Nearly an hour later, Celeste Grey strode into the kitchen, where Lettie was finishing the last of the breakfast dishes. “Lettie, I need you to take the buggy into town and pick up supplies at the dry goods.”

Lettie straightened slightly, eyeing her mother in surprise. Celeste usually made the trips to the dry goods, since she and Mr. Schmidt had a long-time routine of haggling for the best prices and arguing over the choicest goods.

“I meant to go myself,” Celeste continued without pause, “but because of Mr. Clark’s funeral, the ladies’ auxiliary has asked me to do some baking for the supper afterward.”

“Yes, Mama.”

As if her mother already had her mind on the task ahead, she took a voluminous apron from the hook on the inside of the pantry and wrapped it around her waist.

“I put a list on the hutch by the back door. Take the Beasleys if they wish to go. Or perhaps our new boarder, Mrs. Magillicuddy, would like a chance to ride into town. You could show her the area, help her get acquainted. That is, if you can find her,” Celeste muttered. “I knocked on her door, hoping to introduce myself, and the woman didn’t even answer.”

“Sh-she’s a little hard of hearing,” Lettie blurted.

Her mother sighed. “I suppose that explains it. Though I had hoped to get her first week’s fee ahead of time. If she decides to go into town with you, get her money for the room first, understand?”

“Yes, Mama.”

Lettie quickly dropped her gaze to the last plate she’d been scrubbing so that her mother wouldn’t see the sudden delight that leapt through her body. This was just the opening she’d been waiting for. She and Ethan could hurry into town, then hurry back.

“I’ve also fixed a basket of jams and a loaf of bread for Mrs. Clark, if you’d please stop by for a condolence call. Assure her that the church has made all of the arrangements for the meal after the services, and she isn’t to trouble herself.”

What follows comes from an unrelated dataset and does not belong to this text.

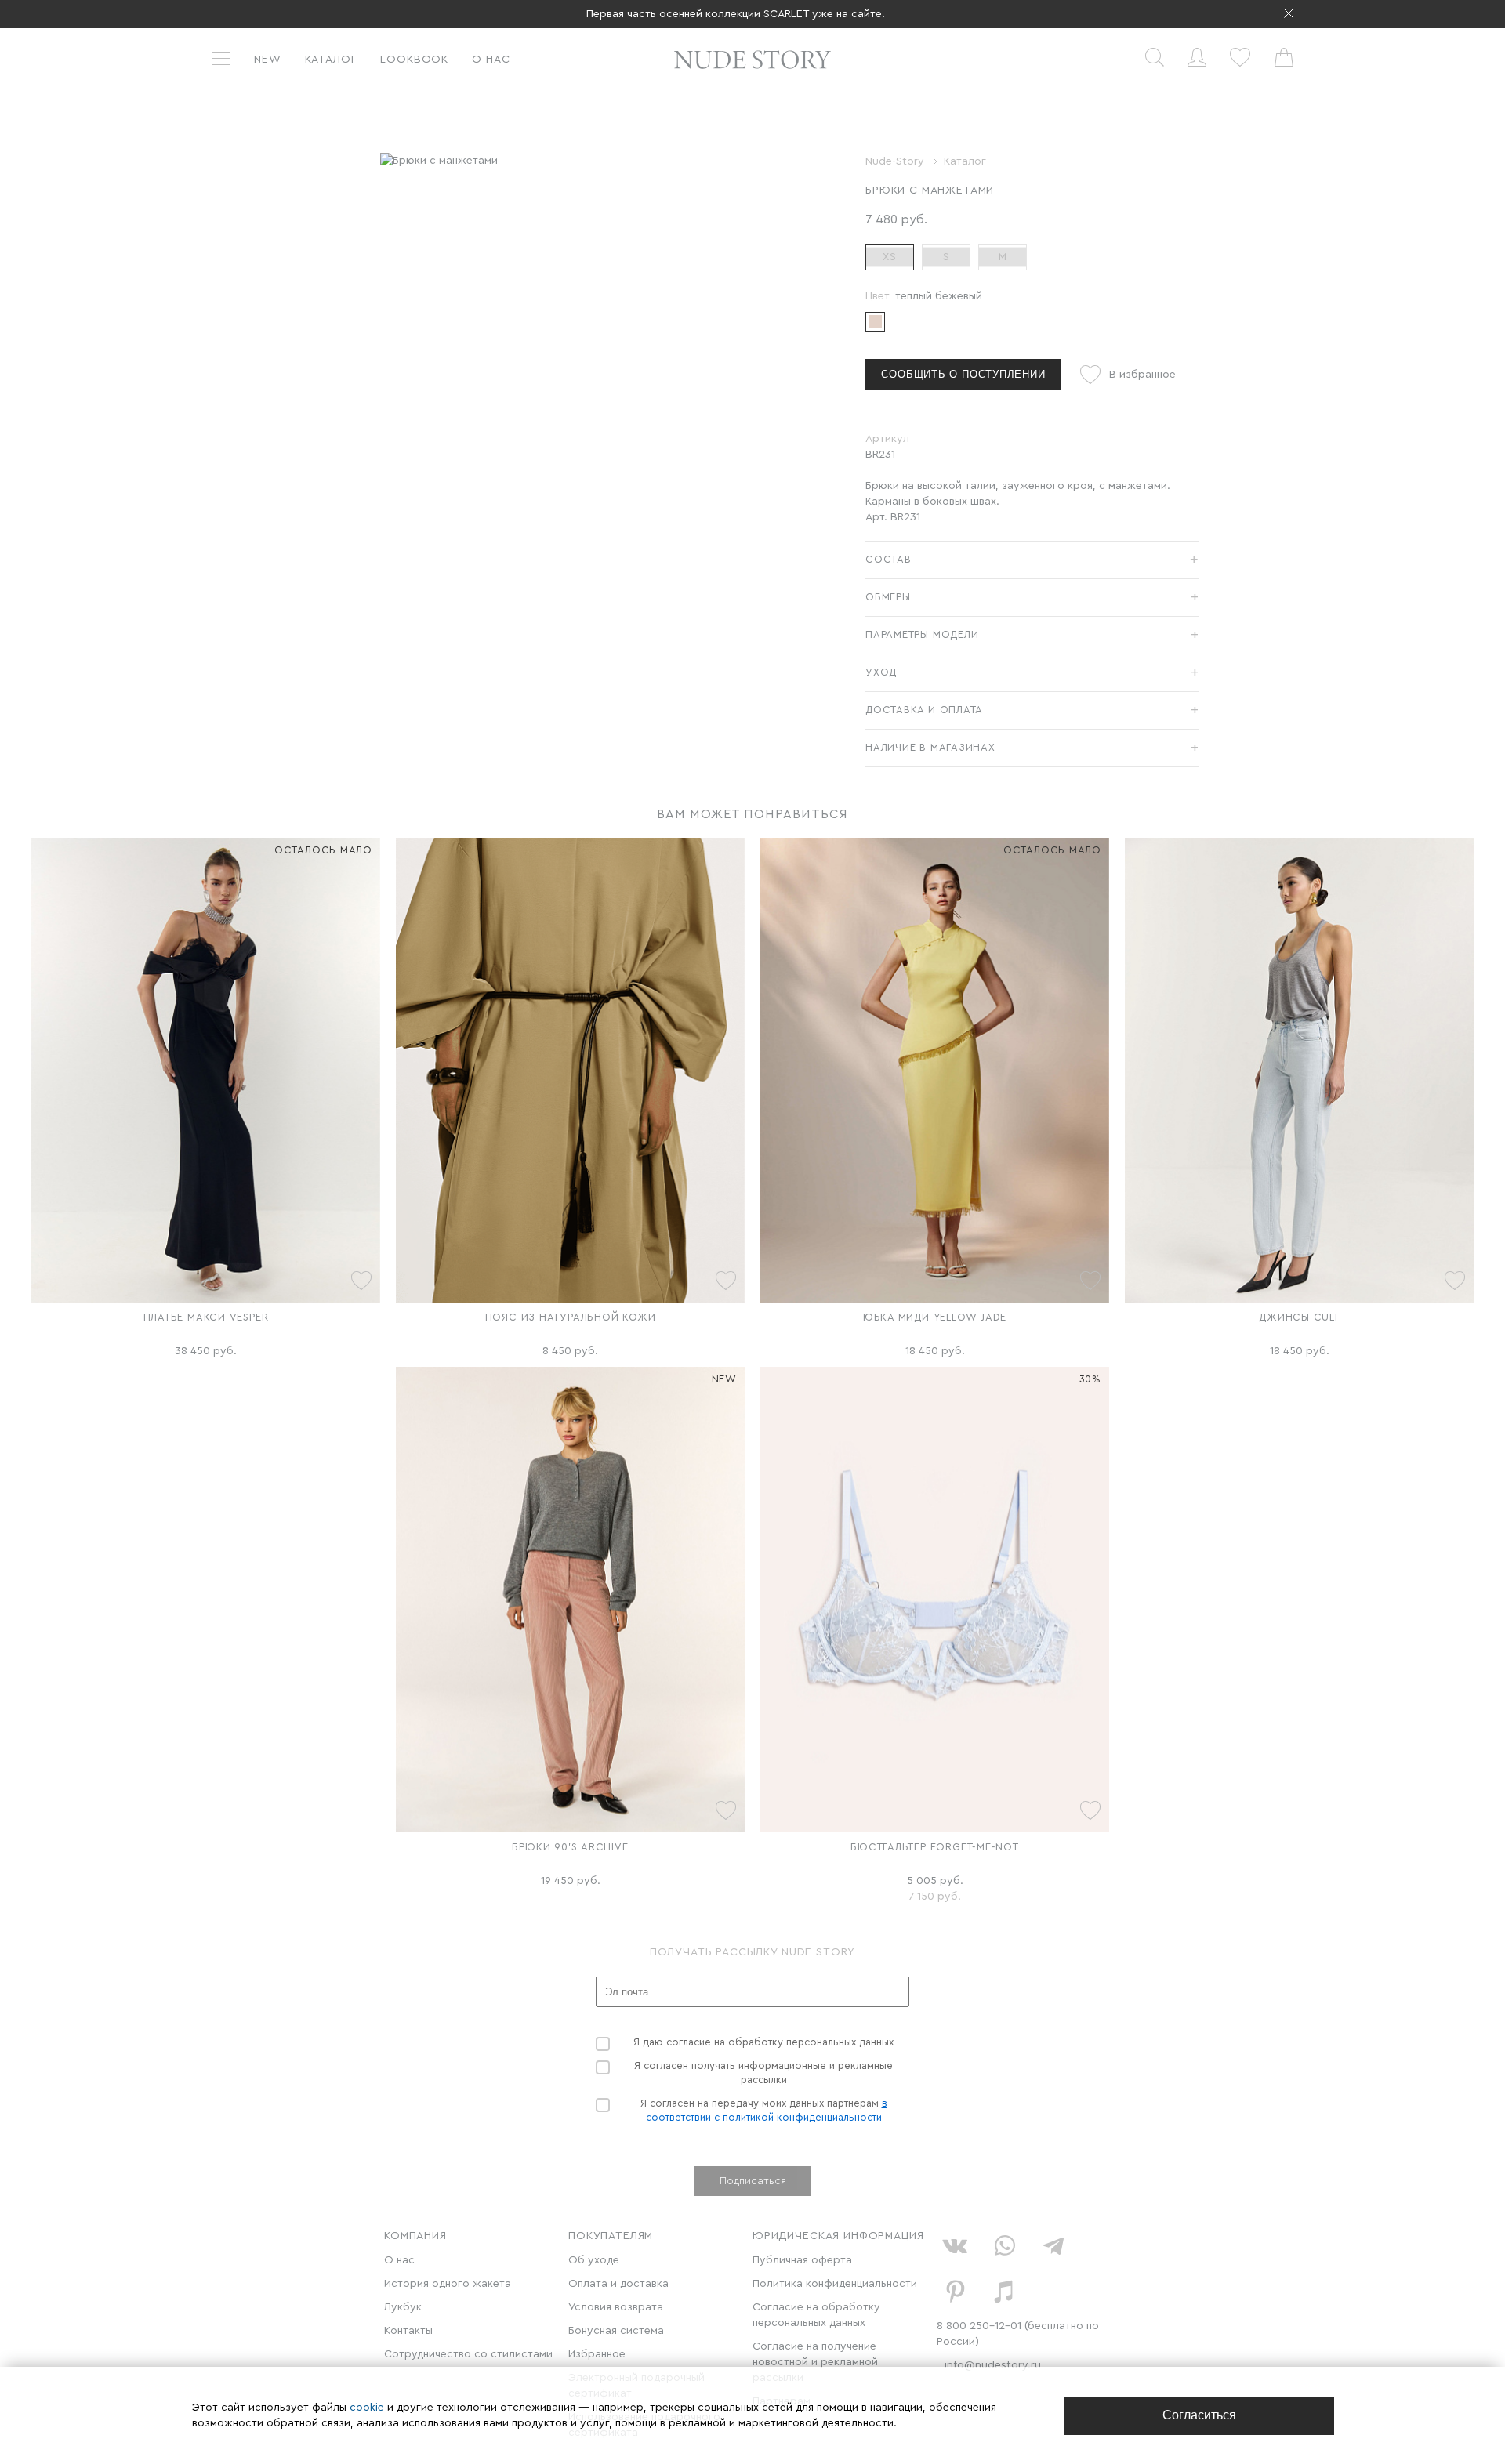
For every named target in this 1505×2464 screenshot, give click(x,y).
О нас (491, 59)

“Yes, Mama.” Lettie placed the plate atop the stack on the hutch and untied her apron. “I’ll just change into something more suitable,” she added quickly.

“Yes, of course, dear.”

Not waiting another moment, for fear her mother would change her mind, Lettie lifted her skirts and rushed up the back stairs, stripping her apron from her waist as she went. After carefully knocking on the Beasleys’ bedroom door, she gathered a few supplies, then hurried upstairs. At the garret door, she paused to glance behind her, then unlocked the door and slipped inside.